Mutations in DAG kinase (DGK, rdgA gene) greatly facilitate responses in PLC (norpA gene) and Gαq hypomorphs. A, a bright flash in a severe PLC mutant (norpA^P12) only elicits a few sporadic 1–2 pA ‘quantum bumps’, but in the double mutant norpA^P12,rdgA¹, the response to the same intensity is enhanced ∼100-fold. B, summary of averaged data (mean ± s.e.m.) for macroscopic response amplitude in two norpA alleles (P12 and P16) and also the Gαq mutant (left bar, single mutant; right bar, in double mutant combination with rdgA); note the logarithmic scale. Reference to the roles of PLC and DGK shows how the data can be readily interpreted if it is assumed that DAG is an excitatory messenger. For further details, see Hardie et al. (2002).

Figure 2. PIP₂ in Drosophila photoreceptors monitored by PIP₂ biosensors (Kir2.1)

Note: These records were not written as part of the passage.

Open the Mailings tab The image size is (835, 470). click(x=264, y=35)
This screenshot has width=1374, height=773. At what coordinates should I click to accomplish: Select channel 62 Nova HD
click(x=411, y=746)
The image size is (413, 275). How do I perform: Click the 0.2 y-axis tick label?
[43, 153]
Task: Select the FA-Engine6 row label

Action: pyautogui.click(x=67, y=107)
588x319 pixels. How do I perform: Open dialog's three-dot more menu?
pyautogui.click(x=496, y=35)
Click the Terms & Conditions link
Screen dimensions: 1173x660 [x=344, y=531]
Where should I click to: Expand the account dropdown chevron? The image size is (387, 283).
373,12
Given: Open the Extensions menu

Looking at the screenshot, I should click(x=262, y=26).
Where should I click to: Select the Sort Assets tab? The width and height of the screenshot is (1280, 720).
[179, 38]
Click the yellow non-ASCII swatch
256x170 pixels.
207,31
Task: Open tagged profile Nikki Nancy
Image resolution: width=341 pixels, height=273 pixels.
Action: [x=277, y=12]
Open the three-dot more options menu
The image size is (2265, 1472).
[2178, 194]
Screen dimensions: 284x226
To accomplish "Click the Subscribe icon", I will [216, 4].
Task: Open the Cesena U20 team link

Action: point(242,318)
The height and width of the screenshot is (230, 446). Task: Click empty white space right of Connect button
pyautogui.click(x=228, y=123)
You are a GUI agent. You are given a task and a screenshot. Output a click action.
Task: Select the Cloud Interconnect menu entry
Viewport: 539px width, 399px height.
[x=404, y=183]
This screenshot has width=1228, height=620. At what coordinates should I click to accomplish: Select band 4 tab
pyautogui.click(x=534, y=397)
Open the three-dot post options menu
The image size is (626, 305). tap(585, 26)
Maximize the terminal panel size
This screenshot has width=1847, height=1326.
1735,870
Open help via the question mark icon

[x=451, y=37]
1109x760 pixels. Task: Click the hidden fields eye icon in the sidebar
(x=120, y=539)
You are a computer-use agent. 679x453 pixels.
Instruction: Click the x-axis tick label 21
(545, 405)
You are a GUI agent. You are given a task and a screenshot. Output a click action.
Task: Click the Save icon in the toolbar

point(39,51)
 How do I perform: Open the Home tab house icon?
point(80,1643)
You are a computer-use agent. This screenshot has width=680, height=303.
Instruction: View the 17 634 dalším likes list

A, dose–response function of Kir2.1^R228Q channels expressed in Drosophila S2 cells to exogenous di-C₈ PIP₂, applied to inside-out patches (sample response in inset). The R228Q point mutation reduces the effective affinity for PIP₂ by a factor of ∼5 making the channels more sensitive to changes in physiological levels of PIP₂. Arrow indicates approximate effective resting (maximum) level of PIP₂ in the photoreceptors, implying that the current should be an approximately linear indicator of PIP₂ levels in vivo. B, currents mediated by Kir2.1^R228Q channels genetically targeted to the microvillar membrane in trpl:trp double mutants lacking both light-sensitive channels. In the dark a large (∼1 nA) constitutive current is activated by the prevailing PIP₂ levels (extent indicated by double arrow). Calibrated light flashes (0.03, etc. expressed in effectively absorbed photons per microvillus) suppress the current due to hydrolysis of PIP₂ by PLC: flashes containing 1 photon per microvillus deplete the entire cell of the majority of detectable PIP₂ within ∼1 s. The Kir2.1 current is reactivated with a half-time of ∼60 s in the dark, representing the resynthesis of PIP₂. C, intensity response function of PLC activity, expressed as percentage total PIP₂-sensitive Kir2.1 current suppressed per second, measured from the maximum slope of individual flash responses as in B. D, basal PLC activity monitored in the dark in vivo as a function of time after establishing the whole-cell configuration: a control (WT) cell recorded in the dark with ATP in the patch pipette shows only very gradual rundown of the Kir2.1 current over 10 min. Without ATP, however, the current decays to near-zero within ∼6 min. A similar behaviour is seen in the rdgA (DG kinase) mutant demonstrating ongoing basal PLC activity in this mutant as well. Adapted from Hardie et al. 2004.